Like the New Historicists, Cultural Materialists also believe in the textuality of history and the historicity of
texts; they are aware of the political agendas of the text and hence are alert to the ways in which power exerts
itself through implicit workings of ideology within the text. While they believe that New Historicists generate
apolitical readings, in which there is no question of agency on the part of the marginalised, Cultural
Materialists are consciously political, and aim at transforming the social order; as they seek readings that focus
on the marginalised and the exploited, and also book at the possibilities of subversion and resistance in both the
text and the interpretive act. They are conscious of the subversive potential of  literature for subcultural
resistance and hence propose ‘dissident reading’, which interrogates the hidden political agenda and power
struggles within a text.

What is Cultural Materialism?

The origin of cultural materialism can be traced back to work of the left-wing literary critic Raymond Williams,
who coined the term cultural materialism. It can be described as a blending of leftist culturalism and Marxist
analysis. This theory came into being in the early 1980s along with new historicism.
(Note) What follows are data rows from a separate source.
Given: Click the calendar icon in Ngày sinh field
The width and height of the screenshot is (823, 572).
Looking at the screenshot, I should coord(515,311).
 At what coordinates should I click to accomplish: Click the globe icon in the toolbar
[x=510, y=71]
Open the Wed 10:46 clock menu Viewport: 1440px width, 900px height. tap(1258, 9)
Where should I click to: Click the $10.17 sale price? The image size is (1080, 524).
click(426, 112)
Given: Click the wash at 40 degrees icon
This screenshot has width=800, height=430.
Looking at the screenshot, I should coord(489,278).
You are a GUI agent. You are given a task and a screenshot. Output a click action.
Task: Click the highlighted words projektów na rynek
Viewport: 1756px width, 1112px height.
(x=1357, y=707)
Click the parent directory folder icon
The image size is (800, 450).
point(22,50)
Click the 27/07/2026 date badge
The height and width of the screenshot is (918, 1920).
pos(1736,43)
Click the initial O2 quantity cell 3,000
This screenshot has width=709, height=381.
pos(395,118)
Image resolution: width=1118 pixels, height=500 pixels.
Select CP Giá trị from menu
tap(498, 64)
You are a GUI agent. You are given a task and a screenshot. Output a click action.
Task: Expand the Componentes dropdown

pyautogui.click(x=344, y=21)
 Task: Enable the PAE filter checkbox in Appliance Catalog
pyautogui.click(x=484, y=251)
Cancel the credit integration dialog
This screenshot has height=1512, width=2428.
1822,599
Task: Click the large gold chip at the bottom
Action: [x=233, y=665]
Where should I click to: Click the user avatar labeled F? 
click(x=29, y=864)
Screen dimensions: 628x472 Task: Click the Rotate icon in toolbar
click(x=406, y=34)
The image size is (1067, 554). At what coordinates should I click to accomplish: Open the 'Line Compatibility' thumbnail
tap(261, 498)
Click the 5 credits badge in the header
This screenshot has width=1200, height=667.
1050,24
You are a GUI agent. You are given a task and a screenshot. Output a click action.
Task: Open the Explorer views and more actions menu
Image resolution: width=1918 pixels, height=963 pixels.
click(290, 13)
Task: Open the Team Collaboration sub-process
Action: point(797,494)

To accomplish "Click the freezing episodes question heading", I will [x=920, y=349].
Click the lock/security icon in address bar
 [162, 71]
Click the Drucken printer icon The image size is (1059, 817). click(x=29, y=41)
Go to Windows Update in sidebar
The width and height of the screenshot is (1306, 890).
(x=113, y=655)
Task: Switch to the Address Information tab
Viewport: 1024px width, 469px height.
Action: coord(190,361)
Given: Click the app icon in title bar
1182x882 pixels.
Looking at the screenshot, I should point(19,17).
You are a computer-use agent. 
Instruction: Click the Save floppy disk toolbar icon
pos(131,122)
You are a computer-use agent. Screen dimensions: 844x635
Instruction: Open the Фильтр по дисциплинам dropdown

Cultural materialism deals
with specific historical documents and attempt to analyse and recreate the dominant set of ideals or beliefs of a
particular moment in history.

Jonathan Dollimore and Allen Sinfield identifies four characteristics of cultural materialism.


Historical context: what was happening at the time when this work was created?

Theoretical method: incorporation of older theories and models such as structuralism and post-structuralism

Close Textual analysis: building on theoretical analysis of canonical texts that are identified as ‘prominent
cultural icons.’

Political Commitment: Incorporating political theories such as Feminist and Marxist theory

What is the difference between New Historicism and Cultural Materialism?

Focus:

New Historicism focus on the oppressive aspects of society people has to overcome to achieve change.

Cultural Materialism focuses on how that change is formed.

Views:

New Historicists claim that they are aware of the difficulties, limitations, contradictions and problems of trying
to establish the truth; nevertheless, they believe in the truth of their work.

Cultural Materialist sees new historicism as politically ineffective since it does not believe in absolute truth
or knowledge. They feel that cultural materialists do not believe in the truth of what they write.

Political Situation:

New Historicists situate a text within the political situation of its contemporary society.

Cultural Materialists situate a text with the political situation of the critic’s contemporary world.